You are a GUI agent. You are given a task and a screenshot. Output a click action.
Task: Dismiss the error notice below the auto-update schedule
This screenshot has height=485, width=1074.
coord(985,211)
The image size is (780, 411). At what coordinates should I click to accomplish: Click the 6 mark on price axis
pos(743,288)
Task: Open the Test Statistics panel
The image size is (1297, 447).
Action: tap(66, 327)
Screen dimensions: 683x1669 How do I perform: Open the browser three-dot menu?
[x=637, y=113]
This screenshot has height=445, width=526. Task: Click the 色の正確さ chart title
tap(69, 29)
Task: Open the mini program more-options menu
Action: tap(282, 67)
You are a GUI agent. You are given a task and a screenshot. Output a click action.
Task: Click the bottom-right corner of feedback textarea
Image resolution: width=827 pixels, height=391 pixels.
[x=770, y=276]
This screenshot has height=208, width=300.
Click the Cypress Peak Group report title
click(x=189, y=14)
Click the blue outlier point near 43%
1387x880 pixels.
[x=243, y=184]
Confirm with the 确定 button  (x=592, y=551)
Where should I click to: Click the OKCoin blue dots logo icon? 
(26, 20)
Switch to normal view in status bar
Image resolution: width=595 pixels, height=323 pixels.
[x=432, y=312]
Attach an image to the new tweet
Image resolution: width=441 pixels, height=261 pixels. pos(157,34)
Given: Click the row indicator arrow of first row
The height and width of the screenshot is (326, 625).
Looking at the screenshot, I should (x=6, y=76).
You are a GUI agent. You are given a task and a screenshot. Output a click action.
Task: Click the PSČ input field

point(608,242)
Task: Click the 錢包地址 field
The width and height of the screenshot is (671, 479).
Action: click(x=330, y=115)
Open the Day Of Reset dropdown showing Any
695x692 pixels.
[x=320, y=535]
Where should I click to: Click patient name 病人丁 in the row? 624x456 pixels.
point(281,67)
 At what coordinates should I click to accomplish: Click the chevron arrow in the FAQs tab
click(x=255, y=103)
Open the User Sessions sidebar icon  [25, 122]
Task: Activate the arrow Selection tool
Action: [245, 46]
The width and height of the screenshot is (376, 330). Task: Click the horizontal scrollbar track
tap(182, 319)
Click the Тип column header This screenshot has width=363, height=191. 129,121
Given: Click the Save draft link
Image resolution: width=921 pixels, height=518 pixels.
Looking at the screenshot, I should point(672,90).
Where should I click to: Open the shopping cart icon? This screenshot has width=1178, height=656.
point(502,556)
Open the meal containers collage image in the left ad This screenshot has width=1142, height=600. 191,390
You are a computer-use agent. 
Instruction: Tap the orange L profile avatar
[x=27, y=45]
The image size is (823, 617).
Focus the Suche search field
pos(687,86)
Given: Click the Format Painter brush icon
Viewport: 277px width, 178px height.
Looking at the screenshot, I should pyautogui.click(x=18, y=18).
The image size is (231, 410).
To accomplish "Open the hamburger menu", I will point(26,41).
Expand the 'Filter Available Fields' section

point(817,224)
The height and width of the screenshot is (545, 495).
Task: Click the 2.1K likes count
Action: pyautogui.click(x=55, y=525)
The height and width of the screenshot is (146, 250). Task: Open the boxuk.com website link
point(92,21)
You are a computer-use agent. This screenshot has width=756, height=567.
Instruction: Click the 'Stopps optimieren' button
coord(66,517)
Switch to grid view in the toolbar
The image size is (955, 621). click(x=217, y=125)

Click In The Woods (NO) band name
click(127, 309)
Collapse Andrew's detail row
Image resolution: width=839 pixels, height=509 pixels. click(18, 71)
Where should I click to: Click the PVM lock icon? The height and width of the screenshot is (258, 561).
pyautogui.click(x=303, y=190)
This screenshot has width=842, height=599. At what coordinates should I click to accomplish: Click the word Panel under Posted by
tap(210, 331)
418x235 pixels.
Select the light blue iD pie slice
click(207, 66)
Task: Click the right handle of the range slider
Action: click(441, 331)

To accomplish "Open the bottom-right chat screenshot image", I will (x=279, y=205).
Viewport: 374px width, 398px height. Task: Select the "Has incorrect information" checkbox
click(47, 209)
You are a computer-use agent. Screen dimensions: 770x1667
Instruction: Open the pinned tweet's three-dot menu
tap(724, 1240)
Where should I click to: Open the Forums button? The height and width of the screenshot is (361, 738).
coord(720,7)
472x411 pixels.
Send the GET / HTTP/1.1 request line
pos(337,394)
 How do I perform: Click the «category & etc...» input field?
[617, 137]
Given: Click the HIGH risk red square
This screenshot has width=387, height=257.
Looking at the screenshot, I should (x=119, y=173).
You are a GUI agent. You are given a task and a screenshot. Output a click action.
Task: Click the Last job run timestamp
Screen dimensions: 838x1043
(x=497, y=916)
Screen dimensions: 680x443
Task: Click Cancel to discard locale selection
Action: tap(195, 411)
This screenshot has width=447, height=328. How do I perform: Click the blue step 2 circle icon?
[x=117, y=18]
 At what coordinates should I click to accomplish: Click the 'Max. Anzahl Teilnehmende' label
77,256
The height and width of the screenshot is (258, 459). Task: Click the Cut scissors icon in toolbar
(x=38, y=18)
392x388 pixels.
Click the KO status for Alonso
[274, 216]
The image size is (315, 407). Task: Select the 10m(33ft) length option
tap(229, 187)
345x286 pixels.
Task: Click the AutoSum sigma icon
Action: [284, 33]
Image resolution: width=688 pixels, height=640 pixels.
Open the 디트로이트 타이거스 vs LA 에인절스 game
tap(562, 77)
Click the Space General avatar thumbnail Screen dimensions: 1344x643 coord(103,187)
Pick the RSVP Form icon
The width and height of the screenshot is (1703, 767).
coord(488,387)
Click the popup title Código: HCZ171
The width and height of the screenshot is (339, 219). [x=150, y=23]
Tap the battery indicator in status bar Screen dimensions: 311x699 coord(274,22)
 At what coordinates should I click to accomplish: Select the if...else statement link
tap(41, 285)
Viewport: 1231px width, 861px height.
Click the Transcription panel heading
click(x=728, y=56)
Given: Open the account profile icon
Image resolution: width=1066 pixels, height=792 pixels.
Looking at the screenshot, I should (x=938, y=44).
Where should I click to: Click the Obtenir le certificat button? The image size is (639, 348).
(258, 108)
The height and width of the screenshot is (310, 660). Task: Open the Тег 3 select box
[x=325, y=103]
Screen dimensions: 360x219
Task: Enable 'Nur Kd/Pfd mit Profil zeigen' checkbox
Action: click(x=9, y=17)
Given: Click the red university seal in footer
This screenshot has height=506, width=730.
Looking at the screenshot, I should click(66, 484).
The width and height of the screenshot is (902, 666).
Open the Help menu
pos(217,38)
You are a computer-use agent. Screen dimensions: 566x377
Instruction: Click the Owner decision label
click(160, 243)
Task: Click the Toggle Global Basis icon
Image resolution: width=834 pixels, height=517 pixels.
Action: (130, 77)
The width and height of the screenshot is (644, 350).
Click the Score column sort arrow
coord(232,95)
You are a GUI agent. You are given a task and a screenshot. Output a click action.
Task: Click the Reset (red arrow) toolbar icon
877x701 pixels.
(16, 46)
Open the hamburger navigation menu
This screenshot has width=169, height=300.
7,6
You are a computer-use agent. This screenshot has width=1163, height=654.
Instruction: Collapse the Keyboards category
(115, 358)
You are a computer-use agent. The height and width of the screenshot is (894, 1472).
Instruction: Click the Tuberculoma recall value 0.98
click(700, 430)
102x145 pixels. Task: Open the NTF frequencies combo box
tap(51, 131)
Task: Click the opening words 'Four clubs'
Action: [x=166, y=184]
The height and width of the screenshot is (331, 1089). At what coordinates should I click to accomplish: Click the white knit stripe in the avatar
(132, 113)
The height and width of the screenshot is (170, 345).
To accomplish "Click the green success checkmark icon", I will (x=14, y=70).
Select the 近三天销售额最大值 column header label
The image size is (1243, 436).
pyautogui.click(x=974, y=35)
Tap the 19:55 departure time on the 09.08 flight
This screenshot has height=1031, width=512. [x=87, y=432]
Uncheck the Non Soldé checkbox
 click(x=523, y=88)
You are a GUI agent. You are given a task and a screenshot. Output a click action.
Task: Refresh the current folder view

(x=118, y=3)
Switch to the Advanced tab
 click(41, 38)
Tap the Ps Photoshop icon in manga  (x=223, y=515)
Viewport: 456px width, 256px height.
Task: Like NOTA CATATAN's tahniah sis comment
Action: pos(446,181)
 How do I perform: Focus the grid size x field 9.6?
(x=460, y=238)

# BRIEF
Please transcribe the material line by line, exactly, from its opening line through the line that contains "Confirm with the".

# PROBLEM SOLUTION
You are a GUI agent. You are given a task and a screenshot. Output a click action.
Task: Dismiss the error notice below the auto-update schedule
This screenshot has height=485, width=1074.
coord(985,211)
The image size is (780, 411). At what coordinates should I click to accomplish: Click the 6 mark on price axis
pos(743,288)
Task: Open the Test Statistics panel
The image size is (1297, 447).
Action: tap(66, 327)
Screen dimensions: 683x1669 How do I perform: Open the browser three-dot menu?
[x=637, y=113]
This screenshot has height=445, width=526. Task: Click the 色の正確さ chart title
tap(69, 29)
Task: Open the mini program more-options menu
Action: tap(282, 67)
You are a GUI agent. You are given a task and a screenshot. Output a click action.
Task: Click the bottom-right corner of feedback textarea
Image resolution: width=827 pixels, height=391 pixels.
[x=770, y=276]
This screenshot has height=208, width=300.
Click the Cypress Peak Group report title
click(x=189, y=14)
Click the blue outlier point near 43%
1387x880 pixels.
[x=243, y=184]
Confirm with the 确定 button  (x=592, y=551)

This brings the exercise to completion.